BRIEF 1 = Decide whether each statement agrees with the article about the Feast of San Juan Diego in Little Village. Answer yes or no for each, quoting the deciding words of the article. (a) Bishop Rojas delivered his entire homily in Spanish. (b) The U.S. Conference of Catholic Bishops set aside Dec. 12 as a day of prayer for immigrants and refugees. (c) The parishioners gathered at a single point before processing to Our Lady of Tepeyac.
BRIEF 2 = In the article about the Feast of San Juan Diego in Little Village, what reason does Bishop Rojas give for saying that Juan Diego is all of us? Answer in one to three sentences.
BRIEF 3 = Translate this sentence from the article about the Feast of San Juan Diego in Little Village into Spanish: "The U.S. Conference of Catholic Bishops designated Dec. 12, the feast of Our Lady of Guadalupe, as a day of prayer for immigrants and refugees."

PASSAGE PROVIDED =
-=-=-=-=-

Chicagoland

Bishop Rojas: ‘Juan Diego is all of us’

By Michelle Martin
December 26, 2016

Bishop Rojas: ‘Juan Diego is all of us’

The faithful process through Little Village with a statue of St. Juan Diego on Dec. 9. (Julie Jaidinger/Catolico)
The Tlacololeros, a traditional dance group, celebrated the Feast of San Juan Diego at Our Lady of Tepeyac in Chicago on Dec. 9 with Bishop Alberto Rojas and the neighboring parishes of Little Village. (Julie Jaidinger/Catolico)
The Tapia Family presented the nopal to Bishop Alberto Rojas during the Feast of San Juan Diego Mass at Our Lady of Tepeyac in Chicago on Dec. 9. (Julie Jaidinger/Catolico)
Francisco Ochoa celebrated the Feast of San Juan Diego at Our Lady of Tepeyac. (Julie Jaidinger/Catolico)

Hundreds of people crowded into Our Lady of Tepeyac Church Dec. 9 after processing through the Little Village neighborhood to show their devotion to St. Juan Diego, the Aztec Indian who received the vision of Our Lady of Guadalupe on Tepeyac Hill in what its now Mexico City in 1531.

Auxiliary Bishop Alberto Rojas, who was the main celebrant of Juan Diego’s feast day Mass, told those in attendance that the saint represents everyone.

“Juan Diego is all of us,” he said in Spanish. “He represents the marginalized, the abused.”

Bishop Rojas offered the end of his homily in English, telling the congregation that the feasts of Juan Diego and Our Lady of Guadalupe, patroness of the Americas, come during Advent, a season of hope, and that the faithful must hold onto that hope during dark days.

“We belong to the church, which is here for everybody,” he said. “I know that for many right now, it feels that we are in the shadows, especially for people who do not have documents. You are most welcome with us in the church. We will always walk with you.”

The U.S. Conference of Catholic Bishops designated Dec. 12, the feast of Our Lady of Guadalupe, as a day of prayer for immigrants and refugees.

Parishioners from Our Lady of Tepeyac, St. Agnes of Bohemia, Good Shepherd, Epiphany, Assumption and St. Roman started the evening with a pilgrimage, gathering at two points in December’s evening darkness, with both processions coming together at Our Lady of Tepeyac. The parishes are all part of Little Village, or La Villita, a community that is largely home to people from Mexico or their children and grandchildren.

Once they arrived at Our Lady of Guadalupe, there was music and Mexican dance from groups of children before the Mass, which started and ended with cheers for San Juan Diego, Our Lady of Guadalupe and their community, La Villita.

-=-=-=-=-

LISTED RECORDS =
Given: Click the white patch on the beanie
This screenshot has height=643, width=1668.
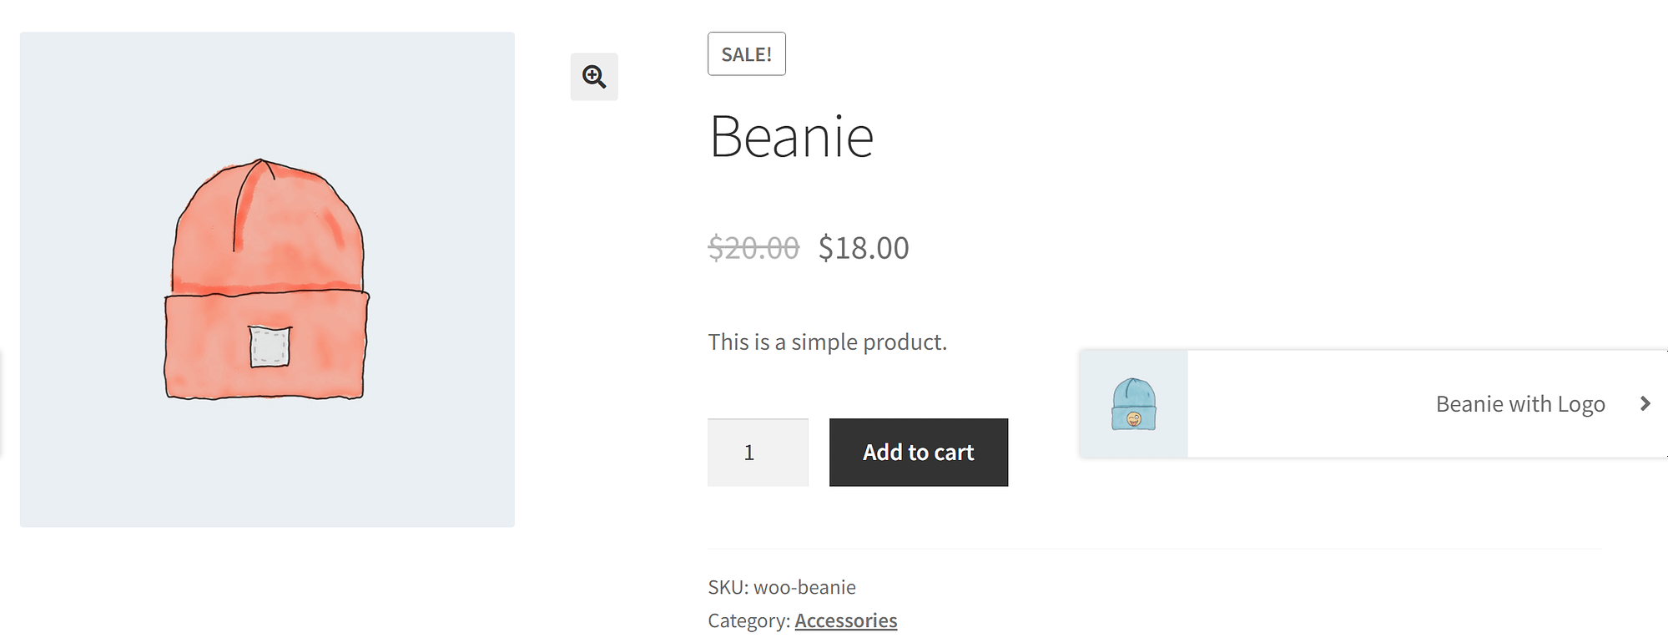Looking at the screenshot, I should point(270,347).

-=-=-=-=-

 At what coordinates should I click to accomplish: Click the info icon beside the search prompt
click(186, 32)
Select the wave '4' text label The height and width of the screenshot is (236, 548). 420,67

-=-=-=-=-

COMPLETE OUTPUT 1 =
(a) No: "Bishop Rojas offered the end of his homily in English"
(b) Yes: "The U.S. Conference of Catholic Bishops designated Dec. 12, the feast of Our Lady of Guadalupe, as a day of prayer for immigrants and refugees."
(c) No: "gathering at two points in December’s evening darkness"

COMPLETE OUTPUT 2 = Bishop Rojas said that Juan Diego represents the marginalized and the abused. For that reason, he told the congregation that the saint represents everyone.

COMPLETE OUTPUT 3 = La Conferencia de Obispos Católicos de los Estados Unidos designó el 12 de diciembre, fiesta de Nuestra Señora de Guadalupe, como día de oración por los inmigrantes y refugiados.